Vrettos, Napoleon Nikolaos
(2022)
Design, optimisation, in vitro and in vivo evaluation of promising once-a-day tablet formulations of the novel antihypertensive drug MT-1207.
PhD thesis, University of Nottingham.
Abstract
Hypertension is the most common cardiovascular disease characterised by elevated systolic and diastolic blood pressure. Globally, around 1.28 billion adults have hypertension with only about 21 % having it under control. Prevalence depends on a range of different factors. Currently, there are many different drugs that are used to manage hypertension through different mechanisms of action. In recent years, guidelines suggest that hypertension should be treated with a combinatory therapy from its onset, instead of monotherapy, so that many different receptors can be targeted. However, the administration of many different drugs to hypertensive patients (polypharmacy) can in itself impede patient compliance to the treatment, reducing the desired effectiveness of this approach.

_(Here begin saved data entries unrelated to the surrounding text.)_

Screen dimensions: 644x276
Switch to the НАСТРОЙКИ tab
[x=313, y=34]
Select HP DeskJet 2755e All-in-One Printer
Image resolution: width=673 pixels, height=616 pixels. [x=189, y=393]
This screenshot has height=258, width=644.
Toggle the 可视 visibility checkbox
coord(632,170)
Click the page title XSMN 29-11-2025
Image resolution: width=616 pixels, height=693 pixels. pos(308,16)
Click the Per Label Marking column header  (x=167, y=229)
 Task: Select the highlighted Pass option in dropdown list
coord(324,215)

MT-1207 is a new promising antihypertensive agent that targets multiple different receptors, namely, calcium channels, α1 and serotonin (5-Hydroxytryptamine) 5-HT2A receptors. Its safety and efficacy have been indicated in preclinical animal studies and phase I clinical trials in healthy human subjects. Immediate-release tablets of MT-1207 have been developed and are currently being tested in phase Ib/IIa clinical trials.

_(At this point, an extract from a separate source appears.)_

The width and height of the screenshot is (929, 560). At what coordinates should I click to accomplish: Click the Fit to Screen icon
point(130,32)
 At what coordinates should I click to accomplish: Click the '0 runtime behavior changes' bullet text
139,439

The aim of the present study was to develop sustained-release tablet formulations of MT-1207 that could be administered as a once-a-day dosing regimen, thereby providing improved patient compliance and better control of the drug plasma levels. Initially, to achieve this, single-layer hydroxypropyl methylcellulose (HPMC) matrix tablets were prepared and characterised in vitro. Based on the results, an optimised HPMC matrix tablet formulation was selected and was forwarded to a pharmacokinetic study in Beagle dogs.
Based on the in vivo study results, further formulation optimisation was carried out by developing non-effervescent gastroretentive bilayer tablets that consisted of a novel gastroretentive layer and an MT-1207-containing layer. As part of the gastroretentive layer optimisation, a factorial experiment was designed and executed to determine the factors affecting the in vitro buoyancy behaviour of the tablets. Based on the factorial experiment results, an optimised gastroretentive layer was designed which was easy to prepare, ensured an immediate floatation of the tablets, and maintained tablet buoyancy over more than 24 hours in fasted state simulated gastric fluid (FaSSGF) pH 1.6, regardless of the drug layer composition. It was also shown that the media pH influenced the total floating time of the tablets. Based on scanning electron microscopy (SEM) imaging and viscosity analysis, a statistically significant difference in the total floating time values of the bilayer tablets over the pH range 1.0 – 6.0 was attributed to pH-dependent degradation of polyethylene oxide (PEO) in acidic conditions at temperatures above 36 °C. With regards to the drug layer, ethylcellulose was incorporated as an additional release retardant. The in vitro release testing demonstrated that the presence of the gastroretentive layer was the main factor that significantly retarded the release of MT-1207 from the bilayer tablets, rather than the amount of ethylcellulose incorporated into the drug layer. Ultimately, two bilayer formulations were developed that provided a complete sustained release of MT-1207 maintained over 24 hours.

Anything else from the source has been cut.